[Stored dataset items]
———

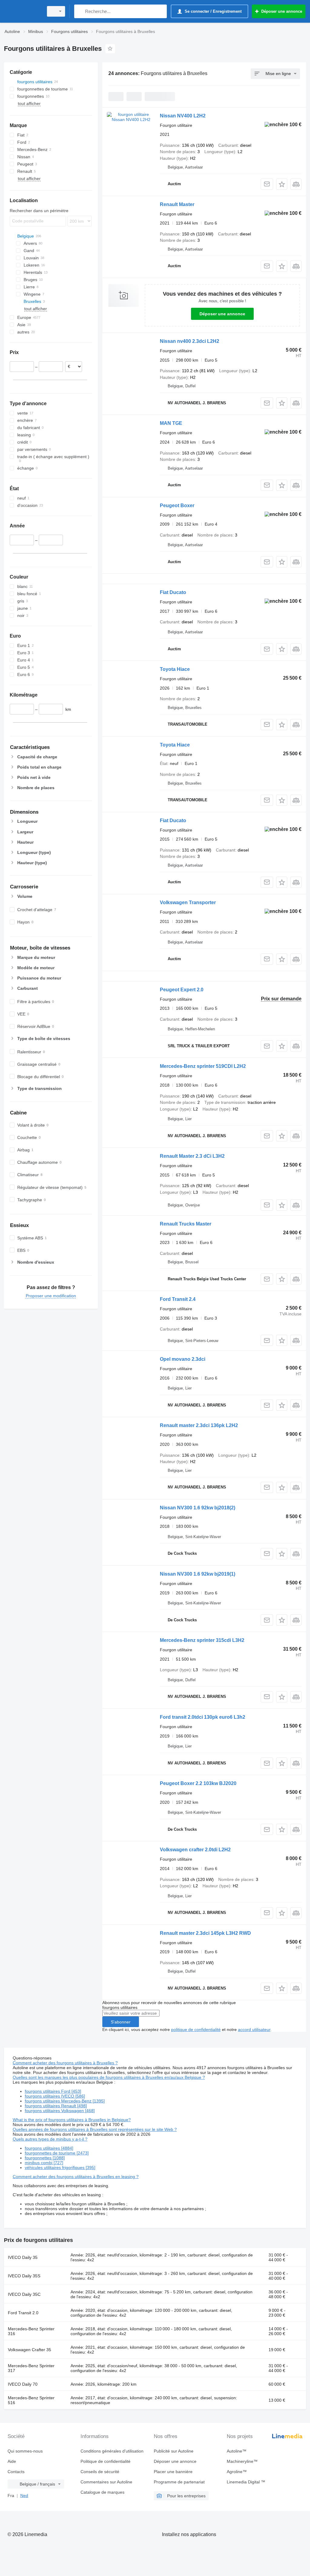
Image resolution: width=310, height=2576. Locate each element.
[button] (281, 184)
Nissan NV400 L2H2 (183, 115)
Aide (12, 2461)
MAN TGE (171, 423)
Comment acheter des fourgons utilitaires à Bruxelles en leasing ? (76, 2176)
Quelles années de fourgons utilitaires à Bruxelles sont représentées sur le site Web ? (95, 2129)
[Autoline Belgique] (23, 11)
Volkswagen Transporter (188, 902)
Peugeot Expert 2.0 (181, 989)
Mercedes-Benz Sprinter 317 (31, 2368)
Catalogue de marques (102, 2492)
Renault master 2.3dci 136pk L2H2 (199, 1425)
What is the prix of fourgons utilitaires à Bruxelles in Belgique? (72, 2119)
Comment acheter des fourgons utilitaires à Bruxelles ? (65, 2062)
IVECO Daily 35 (23, 2257)
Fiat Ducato (173, 592)
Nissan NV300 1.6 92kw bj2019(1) (197, 1574)
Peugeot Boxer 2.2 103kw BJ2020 (198, 1783)
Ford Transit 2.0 (23, 2312)
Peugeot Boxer (177, 505)
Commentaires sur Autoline (106, 2481)
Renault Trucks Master (185, 1223)
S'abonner (120, 2022)
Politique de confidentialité (105, 2461)
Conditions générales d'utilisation (112, 2451)
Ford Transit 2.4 (178, 1299)
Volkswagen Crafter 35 (29, 2349)
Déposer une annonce (222, 313)
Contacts (16, 2471)
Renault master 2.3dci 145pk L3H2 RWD (205, 1933)
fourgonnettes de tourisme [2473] (57, 2153)
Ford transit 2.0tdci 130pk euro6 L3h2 (202, 1717)
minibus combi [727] (44, 2162)
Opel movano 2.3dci (182, 1359)
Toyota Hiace (175, 669)
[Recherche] (80, 11)
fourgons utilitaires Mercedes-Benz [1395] (65, 2101)
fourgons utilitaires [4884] (49, 2148)
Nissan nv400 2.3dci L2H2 (189, 341)
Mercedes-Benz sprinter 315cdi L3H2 (202, 1640)
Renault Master (177, 204)
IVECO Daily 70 (23, 2384)
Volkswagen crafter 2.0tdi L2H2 (195, 1849)
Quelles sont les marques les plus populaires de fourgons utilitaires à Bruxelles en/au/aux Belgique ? (109, 2077)
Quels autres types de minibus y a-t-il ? (50, 2139)
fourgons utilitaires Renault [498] (56, 2105)
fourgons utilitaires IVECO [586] (55, 2096)
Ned (24, 2495)
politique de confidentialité (196, 2029)
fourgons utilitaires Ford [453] (53, 2091)
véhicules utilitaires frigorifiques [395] (60, 2167)
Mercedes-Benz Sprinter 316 (31, 2331)
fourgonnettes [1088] (45, 2157)
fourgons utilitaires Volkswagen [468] (60, 2110)
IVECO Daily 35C (24, 2294)
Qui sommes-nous (25, 2451)
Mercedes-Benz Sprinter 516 (31, 2400)
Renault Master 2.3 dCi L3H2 (192, 1156)
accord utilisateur (254, 2029)
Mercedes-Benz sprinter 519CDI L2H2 (203, 1066)
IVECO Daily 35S (24, 2275)
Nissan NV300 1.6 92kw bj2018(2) (197, 1507)
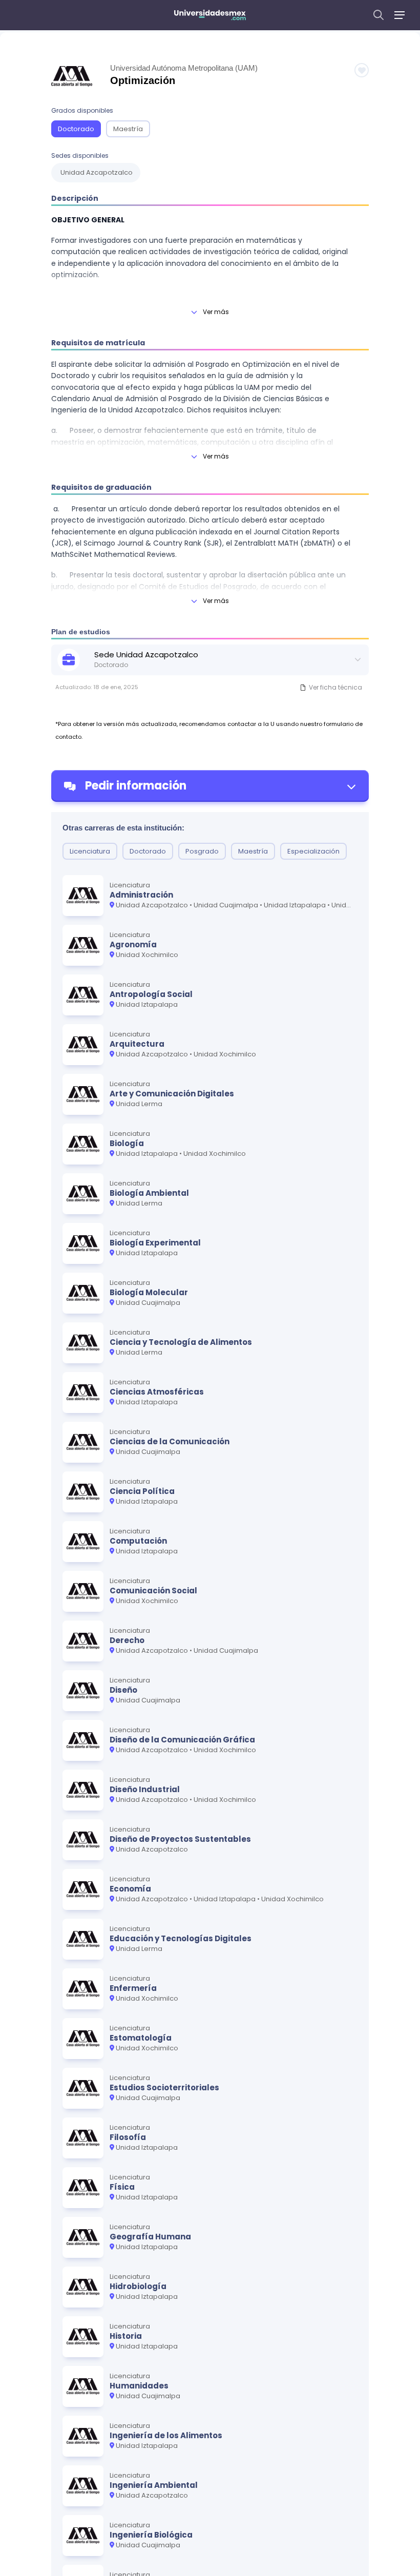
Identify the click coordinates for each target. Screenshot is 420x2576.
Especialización (313, 851)
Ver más (216, 311)
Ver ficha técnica (335, 687)
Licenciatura (90, 851)
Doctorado (76, 129)
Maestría (128, 129)
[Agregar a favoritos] (361, 70)
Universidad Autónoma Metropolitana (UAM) (184, 68)
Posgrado (202, 851)
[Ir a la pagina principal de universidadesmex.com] (210, 15)
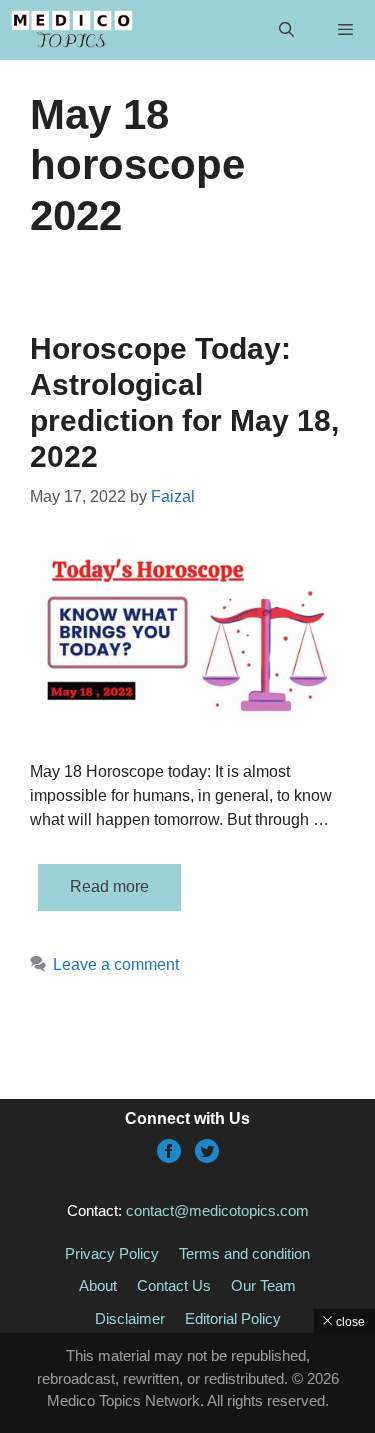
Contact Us (174, 1285)
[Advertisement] (187, 1383)
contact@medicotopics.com (217, 1210)
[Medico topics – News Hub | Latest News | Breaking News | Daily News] (71, 30)
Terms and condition (244, 1253)
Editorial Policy (233, 1318)
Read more (109, 886)
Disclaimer (130, 1318)
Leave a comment (116, 964)
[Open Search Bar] (285, 30)
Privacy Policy (112, 1253)
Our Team (263, 1285)
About (98, 1285)
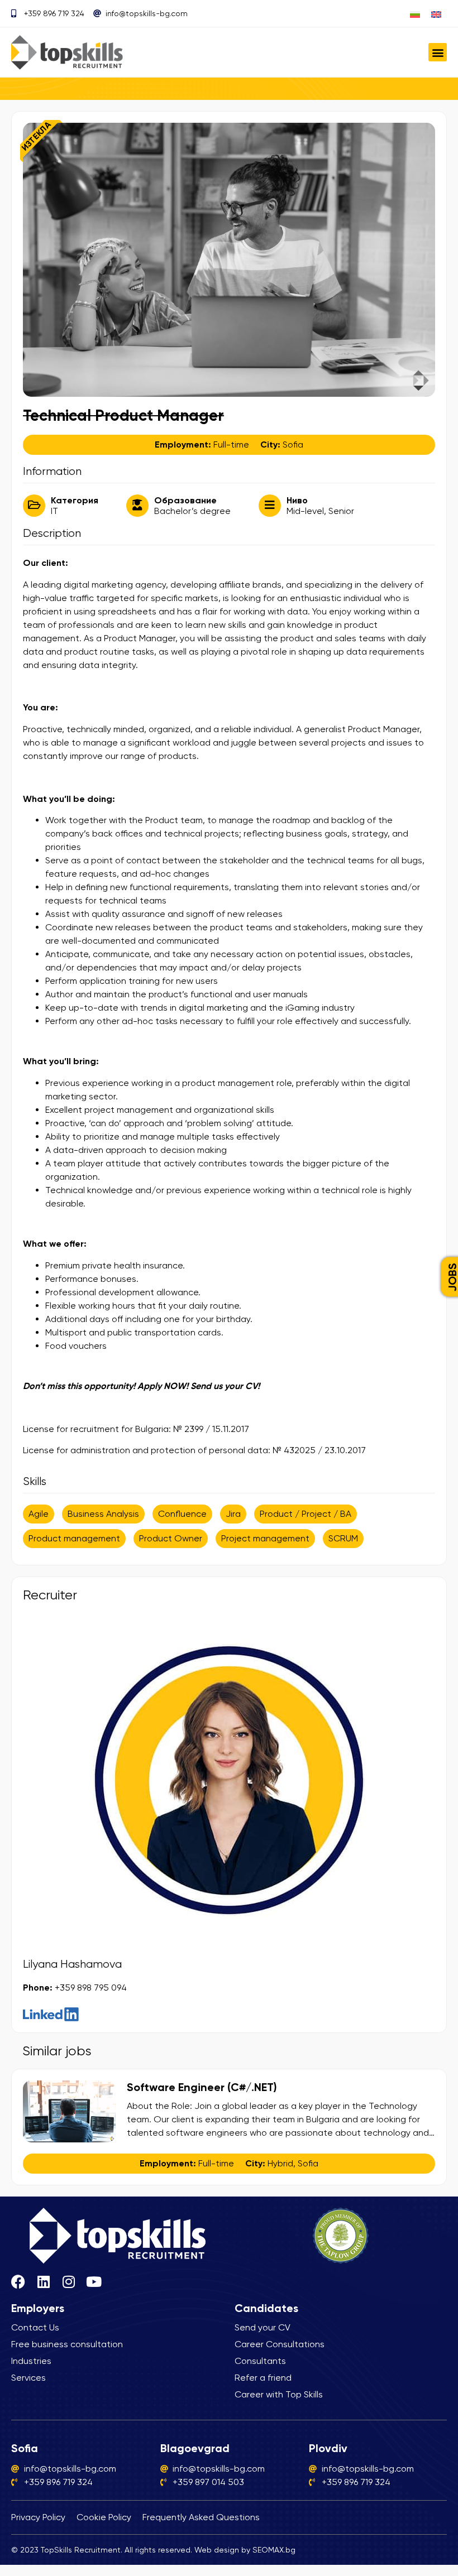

———

_Aim of the task_: List each line of the entries that holds the string "Autoline".

_Solution_:
[Autoline Belgique] (23, 11)
Commentaires sur Autoline (106, 2481)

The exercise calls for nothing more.